More postings on the Cornish Clay Railways Yahoo group has led me to conclude that the ECC wagons would barely be recognizable with little of the bright red livery remaining in the 1945-48 period if any were actually returned to ECLP clay service after being requisitioned during WWII. Similar fate for the ECLP wagons from the later 30's which were apparently a light grey rather than red.

 

I have no plans for decals transfers yet, but my guess is that the wagons, assuming they were returned would have been lettered with a simple ECLP and wagon number on the lower left planks. I have no photographic evidence for this as yet. Hmmmm, I think I may repeat part of this post on the china clay railway group to see if there are any answers.

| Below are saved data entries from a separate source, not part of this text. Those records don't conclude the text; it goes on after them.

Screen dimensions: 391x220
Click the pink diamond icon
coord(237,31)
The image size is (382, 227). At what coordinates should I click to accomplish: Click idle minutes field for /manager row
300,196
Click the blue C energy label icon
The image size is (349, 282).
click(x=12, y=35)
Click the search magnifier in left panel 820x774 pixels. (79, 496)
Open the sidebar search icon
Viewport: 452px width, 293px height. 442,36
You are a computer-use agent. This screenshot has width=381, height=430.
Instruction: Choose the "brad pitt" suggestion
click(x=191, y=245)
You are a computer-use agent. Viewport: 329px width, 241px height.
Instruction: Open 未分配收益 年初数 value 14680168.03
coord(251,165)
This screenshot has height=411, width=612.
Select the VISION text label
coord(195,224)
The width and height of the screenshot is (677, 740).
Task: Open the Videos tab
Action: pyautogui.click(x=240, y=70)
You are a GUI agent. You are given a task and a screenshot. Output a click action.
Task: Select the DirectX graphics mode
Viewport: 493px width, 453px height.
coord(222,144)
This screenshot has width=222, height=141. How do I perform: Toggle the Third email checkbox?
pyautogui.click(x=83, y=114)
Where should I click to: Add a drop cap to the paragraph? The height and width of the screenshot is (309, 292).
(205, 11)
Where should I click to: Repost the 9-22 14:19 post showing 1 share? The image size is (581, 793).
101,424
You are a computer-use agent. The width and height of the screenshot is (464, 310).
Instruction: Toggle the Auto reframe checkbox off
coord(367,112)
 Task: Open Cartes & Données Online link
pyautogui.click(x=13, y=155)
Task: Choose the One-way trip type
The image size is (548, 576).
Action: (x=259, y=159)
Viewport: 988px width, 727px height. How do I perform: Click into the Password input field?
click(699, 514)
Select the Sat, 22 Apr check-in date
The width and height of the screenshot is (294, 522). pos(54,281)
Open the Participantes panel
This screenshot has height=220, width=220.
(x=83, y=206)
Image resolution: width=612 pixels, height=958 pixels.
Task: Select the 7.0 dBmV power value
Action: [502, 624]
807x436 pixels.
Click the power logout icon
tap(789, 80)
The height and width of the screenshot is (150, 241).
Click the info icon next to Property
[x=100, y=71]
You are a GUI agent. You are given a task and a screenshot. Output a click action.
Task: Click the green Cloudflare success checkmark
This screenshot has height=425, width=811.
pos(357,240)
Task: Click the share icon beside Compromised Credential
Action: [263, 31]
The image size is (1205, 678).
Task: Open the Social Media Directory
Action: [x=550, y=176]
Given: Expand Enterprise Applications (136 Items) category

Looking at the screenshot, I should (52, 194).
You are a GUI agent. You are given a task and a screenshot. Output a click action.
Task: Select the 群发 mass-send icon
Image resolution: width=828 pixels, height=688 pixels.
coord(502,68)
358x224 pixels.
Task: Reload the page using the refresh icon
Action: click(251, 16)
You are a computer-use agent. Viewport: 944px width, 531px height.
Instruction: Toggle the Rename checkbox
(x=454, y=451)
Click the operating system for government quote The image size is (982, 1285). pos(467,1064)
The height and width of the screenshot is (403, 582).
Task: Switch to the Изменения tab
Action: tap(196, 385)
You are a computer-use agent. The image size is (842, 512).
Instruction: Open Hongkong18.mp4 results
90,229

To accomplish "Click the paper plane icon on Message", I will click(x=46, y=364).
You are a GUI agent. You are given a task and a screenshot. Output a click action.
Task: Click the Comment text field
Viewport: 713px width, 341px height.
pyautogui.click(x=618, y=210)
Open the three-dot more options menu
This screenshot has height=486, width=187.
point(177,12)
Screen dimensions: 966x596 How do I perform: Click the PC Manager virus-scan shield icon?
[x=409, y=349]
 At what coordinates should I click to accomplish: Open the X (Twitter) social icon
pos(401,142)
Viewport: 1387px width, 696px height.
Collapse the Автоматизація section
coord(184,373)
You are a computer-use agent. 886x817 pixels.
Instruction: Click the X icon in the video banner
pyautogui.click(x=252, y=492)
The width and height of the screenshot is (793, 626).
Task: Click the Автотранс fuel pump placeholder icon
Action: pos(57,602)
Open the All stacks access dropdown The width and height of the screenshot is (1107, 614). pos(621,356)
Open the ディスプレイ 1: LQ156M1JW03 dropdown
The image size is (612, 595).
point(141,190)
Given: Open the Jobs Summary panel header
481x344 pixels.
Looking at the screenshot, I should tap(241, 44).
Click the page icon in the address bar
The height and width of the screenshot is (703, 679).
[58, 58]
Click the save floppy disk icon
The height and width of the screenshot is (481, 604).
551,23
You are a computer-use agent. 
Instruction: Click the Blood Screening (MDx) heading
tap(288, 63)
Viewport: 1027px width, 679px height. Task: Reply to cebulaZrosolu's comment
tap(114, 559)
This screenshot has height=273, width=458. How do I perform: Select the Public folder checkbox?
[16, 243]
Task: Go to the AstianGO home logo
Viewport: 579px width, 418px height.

In the meantime my wagons remain unlettered pending further information.

 

On a sweeter sounding note, I am awaiting imminent delivery (I hope) of a sound equipped BWT 3314 from a special run by Kernow using unsold 3314/30387 models and a sound decoder from Olivia's trains. This will be my first foray into UK sound. I started a thread in DCC Sound on this and will report on the results hopefully in a week. If it works, I have a T9, a couple of N's and possibly my new Bachmann SECR C (that is masquerading as an ex LSWR Drummond 700 to run on the North Cornwall line) that will have sound projects added over time.

 

Still looking at a trip the UK this year after the Bluebell extension is operational. Will include a several day visit to the Bodmin/Wadebridge/Padstow area. I will visit Kernow and add pressure to my pipe dream of a cast Padstow station in the same manner as the recent clay dries......

 

Until then, best to all my "thousands" of RMWEB end of the line fans...(all three of you know who you are.)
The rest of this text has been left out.